====== Passage shown

When Victoria and Steven Garfinkle realized they needed a new roof for their house, they first explored the prospect of adding a green roof to the entire structure. Unfortunately, the steep slope that the Garfinkles live on conspired with the existing framing and foundation of their 1971 home to make the addition of a green roof a practical — if not financial — absurdity. (Unlike some commercial or industrial buildings, whose designs may be over-engineered to handle additional heavy loads up high, residential green roofs can be problematic remodels unless the house has very good “bones” to begin with.)

============
====== Dataset rows

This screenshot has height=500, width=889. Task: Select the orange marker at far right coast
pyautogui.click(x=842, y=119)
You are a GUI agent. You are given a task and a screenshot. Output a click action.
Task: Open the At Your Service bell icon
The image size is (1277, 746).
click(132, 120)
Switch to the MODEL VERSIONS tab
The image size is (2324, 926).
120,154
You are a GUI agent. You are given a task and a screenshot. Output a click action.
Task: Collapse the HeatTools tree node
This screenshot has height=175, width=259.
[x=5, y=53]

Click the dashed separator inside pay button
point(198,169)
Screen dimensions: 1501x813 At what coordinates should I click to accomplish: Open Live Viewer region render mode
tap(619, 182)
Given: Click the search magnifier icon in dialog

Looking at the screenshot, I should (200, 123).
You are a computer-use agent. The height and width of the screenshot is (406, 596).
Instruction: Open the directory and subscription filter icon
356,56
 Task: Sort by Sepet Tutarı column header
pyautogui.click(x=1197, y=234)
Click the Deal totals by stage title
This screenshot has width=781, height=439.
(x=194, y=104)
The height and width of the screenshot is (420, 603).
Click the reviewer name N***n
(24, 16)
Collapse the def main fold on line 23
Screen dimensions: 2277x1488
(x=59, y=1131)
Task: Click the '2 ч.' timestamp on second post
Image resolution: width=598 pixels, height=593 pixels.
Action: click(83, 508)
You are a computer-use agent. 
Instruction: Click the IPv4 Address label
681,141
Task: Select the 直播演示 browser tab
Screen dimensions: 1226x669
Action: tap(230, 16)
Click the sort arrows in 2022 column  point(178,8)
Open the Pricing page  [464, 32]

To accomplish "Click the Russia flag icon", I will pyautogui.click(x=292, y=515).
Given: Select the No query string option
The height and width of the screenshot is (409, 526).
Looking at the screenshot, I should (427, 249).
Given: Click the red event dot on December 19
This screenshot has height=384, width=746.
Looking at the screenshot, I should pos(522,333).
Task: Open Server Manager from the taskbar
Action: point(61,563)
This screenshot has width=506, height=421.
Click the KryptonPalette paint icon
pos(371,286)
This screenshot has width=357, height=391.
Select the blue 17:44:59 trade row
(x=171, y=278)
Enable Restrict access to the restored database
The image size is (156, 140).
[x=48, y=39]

============

The request
In the passage on the Garfinkles' green roof, what is the wording from "When Victoria and" up to and including "to begin with.)"? Repeat it word for word.

Final answer
When Victoria and Steven Garfinkle realized they needed a new roof for their house, they first explored the prospect of adding a green roof to the entire structure. Unfortunately, the steep slope that the Garfinkles live on conspired with the existing framing and foundation of their 1971 home to make the addition of a green roof a practical — if not financial — absurdity. (Unlike some commercial or industrial buildings, whose designs may be over-engineered to handle additional heavy loads up high, residential green roofs can be problematic remodels unless the house has very good “bones” to begin with.)